#### [PROBLEM REQUIREMENTS]
In these entries, tally the lines where "agent" occurs. Respond with only the count.

++++

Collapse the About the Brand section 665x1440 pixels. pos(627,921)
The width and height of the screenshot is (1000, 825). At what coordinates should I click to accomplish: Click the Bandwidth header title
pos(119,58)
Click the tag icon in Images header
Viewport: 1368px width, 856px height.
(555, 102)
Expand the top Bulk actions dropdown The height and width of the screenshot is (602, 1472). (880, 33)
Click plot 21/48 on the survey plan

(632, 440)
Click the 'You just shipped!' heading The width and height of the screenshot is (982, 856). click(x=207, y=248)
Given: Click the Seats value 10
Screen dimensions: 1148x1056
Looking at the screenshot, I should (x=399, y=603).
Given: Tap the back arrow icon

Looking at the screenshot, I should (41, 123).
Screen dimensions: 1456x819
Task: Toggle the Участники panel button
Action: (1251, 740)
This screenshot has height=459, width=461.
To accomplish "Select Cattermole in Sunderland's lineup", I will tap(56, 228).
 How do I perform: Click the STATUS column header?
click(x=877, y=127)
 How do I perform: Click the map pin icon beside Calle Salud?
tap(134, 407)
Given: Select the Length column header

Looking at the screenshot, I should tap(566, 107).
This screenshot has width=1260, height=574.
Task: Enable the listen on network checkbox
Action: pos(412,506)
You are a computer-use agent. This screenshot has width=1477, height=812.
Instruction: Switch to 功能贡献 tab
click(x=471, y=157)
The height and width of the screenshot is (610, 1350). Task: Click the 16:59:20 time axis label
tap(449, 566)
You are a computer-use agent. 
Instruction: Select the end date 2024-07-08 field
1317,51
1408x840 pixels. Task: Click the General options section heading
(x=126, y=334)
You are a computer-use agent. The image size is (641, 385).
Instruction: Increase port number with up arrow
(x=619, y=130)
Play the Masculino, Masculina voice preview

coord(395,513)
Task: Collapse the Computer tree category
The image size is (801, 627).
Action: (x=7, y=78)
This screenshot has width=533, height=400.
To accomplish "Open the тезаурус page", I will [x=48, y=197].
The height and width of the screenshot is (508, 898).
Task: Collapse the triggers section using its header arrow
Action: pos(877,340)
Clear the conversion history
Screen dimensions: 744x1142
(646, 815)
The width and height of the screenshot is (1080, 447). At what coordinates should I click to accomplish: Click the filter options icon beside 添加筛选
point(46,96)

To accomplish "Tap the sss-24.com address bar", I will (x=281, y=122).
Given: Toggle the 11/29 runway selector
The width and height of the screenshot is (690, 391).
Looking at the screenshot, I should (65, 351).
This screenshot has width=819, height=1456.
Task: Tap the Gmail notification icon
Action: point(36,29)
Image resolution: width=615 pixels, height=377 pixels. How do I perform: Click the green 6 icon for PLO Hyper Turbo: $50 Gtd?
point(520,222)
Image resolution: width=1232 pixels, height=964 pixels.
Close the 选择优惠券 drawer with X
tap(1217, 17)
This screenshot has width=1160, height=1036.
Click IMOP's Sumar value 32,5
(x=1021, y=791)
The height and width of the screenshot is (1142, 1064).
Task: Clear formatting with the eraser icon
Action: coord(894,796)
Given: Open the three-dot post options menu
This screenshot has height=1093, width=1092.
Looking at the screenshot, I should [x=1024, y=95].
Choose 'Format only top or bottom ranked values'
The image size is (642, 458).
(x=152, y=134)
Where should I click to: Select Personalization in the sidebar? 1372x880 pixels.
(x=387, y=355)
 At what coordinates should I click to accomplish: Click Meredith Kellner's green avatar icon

++++

#### [ANSWER TO THIS EXERCISE]
3